Lebensumstände sind begrenzt
Grüße – auch im Namen von der Pastoralleiterin des Bistums, Silke Meemken, und von Bischof Heinrich Timmerevers überbrachte Claudia Leide, Abteilungsleiterin im Bereich Kinder-Familie-Jugend. Sie würdigte die EFL und ihre Sekretariate, ohne die es nicht ginge. „Der Erstkontakt mit einem Sekretariat entscheidet, ob es zu einer Beratung kommt“, betonte Leide. Sie erinnerte an die Unvollkommenheiten des menschlichen Lebens. In der Bibel beispielsweise werde die Unvollkommenheit des Petrus aufgezeigt, sagte die Referentin. Eine Unvollkommenheit, die Jesus sieht, die aber nicht zur Trennung von Petrus kommt, sondern vielmehr zur Annahme. „Unvollkommenheit ist ein Sammelbegriff. Sie umfasst alle Sorgen und Fragen, die Menschen haben. Die Akzeptanz der Unvollkommenheit ermöglicht eine Aussöhnung und hilft, einen Zugang zu den begrenzten Lebensumständen zu finden.“
Propst Gregor Giele ging in seinem Festreferat ebenfalls auf die „Unvollkommenheit“ ein. Viel zu oft werde in der Gesellschaft im Imperativ gesprochen. Beispielsweise bei Demonstationen mit allen Forderungen, Anschuldigungen und Drohungen. Gregor Giele: „Dies führt zu einer gepflegten Differenz – sie ist die Quelle der Unzufriedenheit.“ Der Konjunktiv hingegen bewege sich im Bereich des Möglichen, lasse vieles offen und führe zu einer differenzierten Haltung. Dies, so Giele, sei für die Beratung wichtig. Zuerst müsse auf die reale Situation, die Wirklichkeit, so wie sie ist, geschaut werden, auf das, was ist, dann gehe es um Lösungen und Möglichkeiten.

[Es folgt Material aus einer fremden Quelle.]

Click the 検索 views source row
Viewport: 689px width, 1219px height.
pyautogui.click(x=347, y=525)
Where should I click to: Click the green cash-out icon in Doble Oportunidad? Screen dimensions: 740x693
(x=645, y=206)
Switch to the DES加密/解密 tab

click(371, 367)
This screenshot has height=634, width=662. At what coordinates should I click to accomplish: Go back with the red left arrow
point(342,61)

Propst Giele machte deutlich, dass die EFL-Beratungsstellen eine Seelsorge von Mensch zu Mensch möglich mache. Priester hingegen seien in den großen Pfarreien die meiste Zeit mit dem Auto unterwegs, dies behindere diese Seelsorge.
Im Jahr kann die EFL in über 1000 Beratungsfällen mehr als 1600 Personen beraten. In Einzel-, Paar- und Familienberatungen werden bistumsweit 5500 bis 6000 Beratungsstunden geleistet. EFL- Beratungsstellen seien Seismographen der Gesellschaft, so Eva-Maria Ritz.